TASK: Copy out every one of the lines below word for word, without changing anything.

# start of DATA PROVIDED

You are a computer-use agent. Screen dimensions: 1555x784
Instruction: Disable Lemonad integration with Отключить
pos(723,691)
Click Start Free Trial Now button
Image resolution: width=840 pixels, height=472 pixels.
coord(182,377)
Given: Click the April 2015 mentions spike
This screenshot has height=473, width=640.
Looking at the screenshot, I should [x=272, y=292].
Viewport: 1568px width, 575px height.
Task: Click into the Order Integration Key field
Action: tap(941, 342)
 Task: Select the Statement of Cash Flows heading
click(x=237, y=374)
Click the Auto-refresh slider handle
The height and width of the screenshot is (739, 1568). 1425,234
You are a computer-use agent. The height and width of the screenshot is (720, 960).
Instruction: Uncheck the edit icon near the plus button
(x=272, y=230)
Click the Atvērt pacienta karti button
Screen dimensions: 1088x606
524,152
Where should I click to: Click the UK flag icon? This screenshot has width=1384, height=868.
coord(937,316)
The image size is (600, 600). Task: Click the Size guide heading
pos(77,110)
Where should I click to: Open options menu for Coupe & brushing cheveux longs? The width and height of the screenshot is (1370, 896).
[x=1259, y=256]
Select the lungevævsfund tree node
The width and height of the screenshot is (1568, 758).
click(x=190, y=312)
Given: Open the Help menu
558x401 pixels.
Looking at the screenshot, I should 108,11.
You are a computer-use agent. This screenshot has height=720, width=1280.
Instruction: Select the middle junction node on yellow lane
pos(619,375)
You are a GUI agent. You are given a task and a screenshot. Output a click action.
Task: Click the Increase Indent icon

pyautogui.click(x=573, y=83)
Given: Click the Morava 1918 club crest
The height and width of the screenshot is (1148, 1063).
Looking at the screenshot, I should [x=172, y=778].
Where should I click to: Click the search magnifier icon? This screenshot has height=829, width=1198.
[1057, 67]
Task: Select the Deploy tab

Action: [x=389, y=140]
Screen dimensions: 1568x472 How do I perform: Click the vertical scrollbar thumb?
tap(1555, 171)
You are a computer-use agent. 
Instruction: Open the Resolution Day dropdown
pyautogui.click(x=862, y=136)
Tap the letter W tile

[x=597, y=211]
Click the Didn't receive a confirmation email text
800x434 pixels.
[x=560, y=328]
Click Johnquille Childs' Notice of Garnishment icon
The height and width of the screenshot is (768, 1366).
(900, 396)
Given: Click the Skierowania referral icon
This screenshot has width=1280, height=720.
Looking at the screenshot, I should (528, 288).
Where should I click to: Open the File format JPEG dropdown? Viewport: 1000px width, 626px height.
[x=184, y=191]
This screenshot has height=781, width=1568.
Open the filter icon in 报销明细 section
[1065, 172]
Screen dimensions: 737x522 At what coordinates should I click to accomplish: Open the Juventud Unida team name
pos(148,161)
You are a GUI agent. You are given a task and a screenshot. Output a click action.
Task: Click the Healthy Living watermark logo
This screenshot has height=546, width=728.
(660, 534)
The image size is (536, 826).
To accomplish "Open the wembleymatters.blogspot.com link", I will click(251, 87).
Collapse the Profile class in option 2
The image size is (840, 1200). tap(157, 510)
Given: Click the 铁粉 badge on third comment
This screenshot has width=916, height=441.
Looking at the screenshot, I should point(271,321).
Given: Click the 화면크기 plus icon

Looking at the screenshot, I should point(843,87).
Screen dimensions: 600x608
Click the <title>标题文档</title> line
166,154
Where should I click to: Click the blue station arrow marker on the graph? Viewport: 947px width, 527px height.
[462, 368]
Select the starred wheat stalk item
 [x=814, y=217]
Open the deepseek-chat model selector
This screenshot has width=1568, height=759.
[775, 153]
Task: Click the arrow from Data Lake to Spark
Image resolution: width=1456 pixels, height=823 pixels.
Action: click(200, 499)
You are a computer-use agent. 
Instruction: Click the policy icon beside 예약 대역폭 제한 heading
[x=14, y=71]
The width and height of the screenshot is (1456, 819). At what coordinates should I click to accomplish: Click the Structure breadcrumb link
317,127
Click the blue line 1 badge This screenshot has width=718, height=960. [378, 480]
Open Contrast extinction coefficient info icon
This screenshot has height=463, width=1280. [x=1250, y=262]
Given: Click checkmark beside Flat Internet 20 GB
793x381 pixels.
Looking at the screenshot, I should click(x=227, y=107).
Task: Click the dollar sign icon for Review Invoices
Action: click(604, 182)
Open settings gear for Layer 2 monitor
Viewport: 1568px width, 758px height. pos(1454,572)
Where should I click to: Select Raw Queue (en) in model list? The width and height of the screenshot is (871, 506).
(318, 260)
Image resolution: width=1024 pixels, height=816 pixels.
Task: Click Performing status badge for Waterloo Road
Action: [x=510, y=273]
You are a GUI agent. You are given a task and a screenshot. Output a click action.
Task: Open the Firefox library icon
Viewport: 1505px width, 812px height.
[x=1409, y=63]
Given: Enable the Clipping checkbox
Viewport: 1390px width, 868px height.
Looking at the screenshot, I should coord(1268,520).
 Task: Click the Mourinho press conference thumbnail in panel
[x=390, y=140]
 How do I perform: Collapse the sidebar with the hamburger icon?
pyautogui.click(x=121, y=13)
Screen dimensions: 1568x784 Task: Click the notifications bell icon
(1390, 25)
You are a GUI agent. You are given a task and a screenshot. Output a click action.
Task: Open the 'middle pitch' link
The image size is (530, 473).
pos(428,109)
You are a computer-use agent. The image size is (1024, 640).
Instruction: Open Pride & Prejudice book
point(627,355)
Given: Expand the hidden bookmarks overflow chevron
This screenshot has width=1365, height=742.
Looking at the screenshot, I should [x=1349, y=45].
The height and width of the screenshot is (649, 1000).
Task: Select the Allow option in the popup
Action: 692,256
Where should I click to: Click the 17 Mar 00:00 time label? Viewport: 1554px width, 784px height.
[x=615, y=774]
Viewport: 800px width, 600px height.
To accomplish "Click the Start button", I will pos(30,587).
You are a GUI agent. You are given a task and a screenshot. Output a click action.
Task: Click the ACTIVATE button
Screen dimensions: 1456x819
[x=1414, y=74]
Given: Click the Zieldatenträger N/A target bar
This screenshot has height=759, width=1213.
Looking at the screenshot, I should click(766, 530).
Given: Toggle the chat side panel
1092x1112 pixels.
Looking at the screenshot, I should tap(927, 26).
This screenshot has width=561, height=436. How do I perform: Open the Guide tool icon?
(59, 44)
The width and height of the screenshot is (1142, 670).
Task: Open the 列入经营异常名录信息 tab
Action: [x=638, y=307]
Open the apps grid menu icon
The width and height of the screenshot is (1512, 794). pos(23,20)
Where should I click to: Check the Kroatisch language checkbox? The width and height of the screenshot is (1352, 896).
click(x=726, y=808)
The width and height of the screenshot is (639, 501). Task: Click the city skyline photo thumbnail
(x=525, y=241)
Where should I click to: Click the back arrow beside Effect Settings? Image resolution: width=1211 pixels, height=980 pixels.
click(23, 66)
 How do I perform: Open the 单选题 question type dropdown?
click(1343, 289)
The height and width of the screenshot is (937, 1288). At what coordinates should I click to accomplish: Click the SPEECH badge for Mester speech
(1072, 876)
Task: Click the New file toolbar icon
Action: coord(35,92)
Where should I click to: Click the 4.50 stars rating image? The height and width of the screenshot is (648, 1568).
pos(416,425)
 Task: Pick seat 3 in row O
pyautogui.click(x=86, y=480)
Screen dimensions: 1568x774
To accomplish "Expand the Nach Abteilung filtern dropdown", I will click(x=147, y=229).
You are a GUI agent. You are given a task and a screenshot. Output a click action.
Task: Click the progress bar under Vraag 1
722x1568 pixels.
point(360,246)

# end of DATA PROVIDED

TASK OUTPUT:
You are a computer-use agent. Screen dimensions: 1555x784
Instruction: Disable Lemonad integration with Отключить
pos(723,691)
Click Start Free Trial Now button
Image resolution: width=840 pixels, height=472 pixels.
coord(182,377)
Given: Click the April 2015 mentions spike
This screenshot has height=473, width=640.
Looking at the screenshot, I should [x=272, y=292].
Viewport: 1568px width, 575px height.
Task: Click into the Order Integration Key field
Action: tap(941, 342)
 Task: Select the Statement of Cash Flows heading
click(x=237, y=374)
Click the Auto-refresh slider handle
The height and width of the screenshot is (739, 1568). 1425,234
You are a computer-use agent. The height and width of the screenshot is (720, 960).
Instruction: Uncheck the edit icon near the plus button
(x=272, y=230)
Click the Atvērt pacienta karti button
Screen dimensions: 1088x606
524,152
Where should I click to: Click the UK flag icon? This screenshot has width=1384, height=868.
coord(937,316)
The image size is (600, 600). Task: Click the Size guide heading
pos(77,110)
Where should I click to: Open options menu for Coupe & brushing cheveux longs? The width and height of the screenshot is (1370, 896).
[x=1259, y=256]
Select the lungevævsfund tree node
The width and height of the screenshot is (1568, 758).
click(x=190, y=312)
Given: Open the Help menu
558x401 pixels.
Looking at the screenshot, I should 108,11.
You are a computer-use agent. This screenshot has height=720, width=1280.
Instruction: Select the middle junction node on yellow lane
pos(619,375)
You are a GUI agent. You are given a task and a screenshot. Output a click action.
Task: Click the Increase Indent icon

pyautogui.click(x=573, y=83)
Given: Click the Morava 1918 club crest
The height and width of the screenshot is (1148, 1063).
Looking at the screenshot, I should [x=172, y=778].
Where should I click to: Click the search magnifier icon? This screenshot has height=829, width=1198.
[1057, 67]
Task: Select the Deploy tab

Action: [x=389, y=140]
Screen dimensions: 1568x472 How do I perform: Click the vertical scrollbar thumb?
tap(1555, 171)
You are a computer-use agent. 
Instruction: Open the Resolution Day dropdown
pyautogui.click(x=862, y=136)
Tap the letter W tile

[x=597, y=211]
Click the Didn't receive a confirmation email text
800x434 pixels.
[x=560, y=328]
Click Johnquille Childs' Notice of Garnishment icon
The height and width of the screenshot is (768, 1366).
(900, 396)
Given: Click the Skierowania referral icon
This screenshot has width=1280, height=720.
Looking at the screenshot, I should (528, 288).
Where should I click to: Open the File format JPEG dropdown? Viewport: 1000px width, 626px height.
[x=184, y=191]
This screenshot has height=781, width=1568.
Open the filter icon in 报销明细 section
[1065, 172]
Screen dimensions: 737x522 At what coordinates should I click to accomplish: Open the Juventud Unida team name
pos(148,161)
You are a GUI agent. You are given a task and a screenshot. Output a click action.
Task: Click the Healthy Living watermark logo
This screenshot has height=546, width=728.
(660, 534)
The image size is (536, 826).
To accomplish "Open the wembleymatters.blogspot.com link", I will click(251, 87).
Collapse the Profile class in option 2
The image size is (840, 1200). tap(157, 510)
Given: Click the 铁粉 badge on third comment
This screenshot has width=916, height=441.
Looking at the screenshot, I should point(271,321).
Given: Click the 화면크기 plus icon

Looking at the screenshot, I should point(843,87).
Screen dimensions: 600x608
Click the <title>标题文档</title> line
166,154
Where should I click to: Click the blue station arrow marker on the graph? Viewport: 947px width, 527px height.
[462, 368]
Select the starred wheat stalk item
 [x=814, y=217]
Open the deepseek-chat model selector
This screenshot has width=1568, height=759.
[775, 153]
Task: Click the arrow from Data Lake to Spark
Image resolution: width=1456 pixels, height=823 pixels.
Action: click(200, 499)
You are a computer-use agent. 
Instruction: Click the policy icon beside 예약 대역폭 제한 heading
[x=14, y=71]
The width and height of the screenshot is (1456, 819). At what coordinates should I click to accomplish: Click the Structure breadcrumb link
317,127
Click the blue line 1 badge This screenshot has width=718, height=960. [378, 480]
Open Contrast extinction coefficient info icon
This screenshot has height=463, width=1280. [x=1250, y=262]
Given: Click checkmark beside Flat Internet 20 GB
793x381 pixels.
Looking at the screenshot, I should click(x=227, y=107).
Task: Click the dollar sign icon for Review Invoices
Action: click(604, 182)
Open settings gear for Layer 2 monitor
Viewport: 1568px width, 758px height. pos(1454,572)
Where should I click to: Select Raw Queue (en) in model list? The width and height of the screenshot is (871, 506).
(318, 260)
Image resolution: width=1024 pixels, height=816 pixels.
Task: Click Performing status badge for Waterloo Road
Action: [x=510, y=273]
You are a GUI agent. You are given a task and a screenshot. Output a click action.
Task: Open the Firefox library icon
Viewport: 1505px width, 812px height.
[x=1409, y=63]
Given: Enable the Clipping checkbox
Viewport: 1390px width, 868px height.
Looking at the screenshot, I should coord(1268,520).
 Task: Click the Mourinho press conference thumbnail in panel
[x=390, y=140]
 How do I perform: Collapse the sidebar with the hamburger icon?
pyautogui.click(x=121, y=13)
Screen dimensions: 1568x784 Task: Click the notifications bell icon
(1390, 25)
You are a GUI agent. You are given a task and a screenshot. Output a click action.
Task: Open the 'middle pitch' link
The image size is (530, 473).
pos(428,109)
You are a computer-use agent. The image size is (1024, 640).
Instruction: Open Pride & Prejudice book
point(627,355)
Given: Expand the hidden bookmarks overflow chevron
This screenshot has width=1365, height=742.
Looking at the screenshot, I should [x=1349, y=45].
The height and width of the screenshot is (649, 1000).
Task: Select the Allow option in the popup
Action: 692,256
Where should I click to: Click the 17 Mar 00:00 time label? Viewport: 1554px width, 784px height.
[x=615, y=774]
Viewport: 800px width, 600px height.
To accomplish "Click the Start button", I will pos(30,587).
You are a GUI agent. You are given a task and a screenshot. Output a click action.
Task: Click the ACTIVATE button
Screen dimensions: 1456x819
[x=1414, y=74]
Given: Click the Zieldatenträger N/A target bar
This screenshot has height=759, width=1213.
Looking at the screenshot, I should click(766, 530).
Given: Toggle the chat side panel
1092x1112 pixels.
Looking at the screenshot, I should tap(927, 26).
This screenshot has width=561, height=436. How do I perform: Open the Guide tool icon?
(59, 44)
The width and height of the screenshot is (1142, 670).
Task: Open the 列入经营异常名录信息 tab
Action: [x=638, y=307]
Open the apps grid menu icon
The width and height of the screenshot is (1512, 794). pos(23,20)
Where should I click to: Check the Kroatisch language checkbox? The width and height of the screenshot is (1352, 896).
click(x=726, y=808)
The width and height of the screenshot is (639, 501). Task: Click the city skyline photo thumbnail
(x=525, y=241)
Where should I click to: Click the back arrow beside Effect Settings? Image resolution: width=1211 pixels, height=980 pixels.
click(23, 66)
 How do I perform: Open the 单选题 question type dropdown?
click(1343, 289)
The height and width of the screenshot is (937, 1288). At what coordinates should I click to accomplish: Click the SPEECH badge for Mester speech
(1072, 876)
Task: Click the New file toolbar icon
Action: coord(35,92)
Where should I click to: Click the 4.50 stars rating image? The height and width of the screenshot is (648, 1568).
pos(416,425)
 Task: Pick seat 3 in row O
pyautogui.click(x=86, y=480)
Screen dimensions: 1568x774
To accomplish "Expand the Nach Abteilung filtern dropdown", I will click(x=147, y=229).
You are a GUI agent. You are given a task and a screenshot. Output a click action.
Task: Click the progress bar under Vraag 1
722x1568 pixels.
point(360,246)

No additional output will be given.